Maybe the envelop is cut in half because it was addressed to someone besides Bukowski. If it had been addressed to him, wouldn't the signature half have been kept attached to the address half? Any guesses as to possible legitimate reasons for the cutting? I once sold a real Buk letter that had the signature and drawing cut out. I knew why: my friend, a small press editor, who received the letter, used the original art in the paste up of his magazine. He could have photocopied it and used that for the paste up, saving the letter, but in those days not many were thinking a Buk letter with art would be worth big $$$.
Is'nt FDC's something you arrange with the postal authorities, that normally include lots of envelopes? If there were a bunch of those Buk FDC's out there, we would've have heard of them a long time ago. The guy on the envelope and stamp does'nt even look like Buk, not much, anyway.
Maybe the seller found this FDC and thought the guy looked enough like Buk to pull off a swindle.
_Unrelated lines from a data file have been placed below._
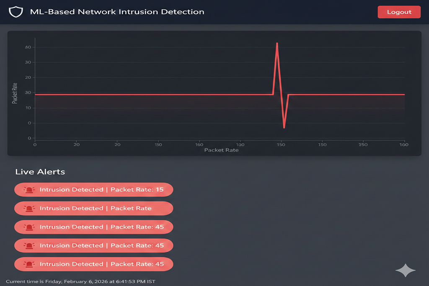The width and height of the screenshot is (429, 286).
Task: Click the shield logo icon in header
Action: (16, 12)
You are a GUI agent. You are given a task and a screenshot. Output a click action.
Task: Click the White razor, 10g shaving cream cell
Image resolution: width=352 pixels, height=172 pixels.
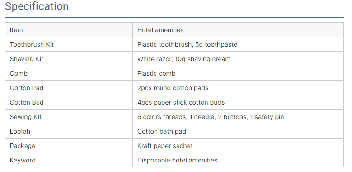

I wondered the same thing, Bukfan. I'm no stamp collector, but the FDCs I've seen have only been signed by someone relevant to the subject of the stamp. Why would Buk sign this and draw a picture on it? But then, if it's a forgery, why do it on a First Day Cover? Why not on something related to Bukowski? Maybe no Buk books were handy? Strange. This is an item that definitely needs a back story and some provenance.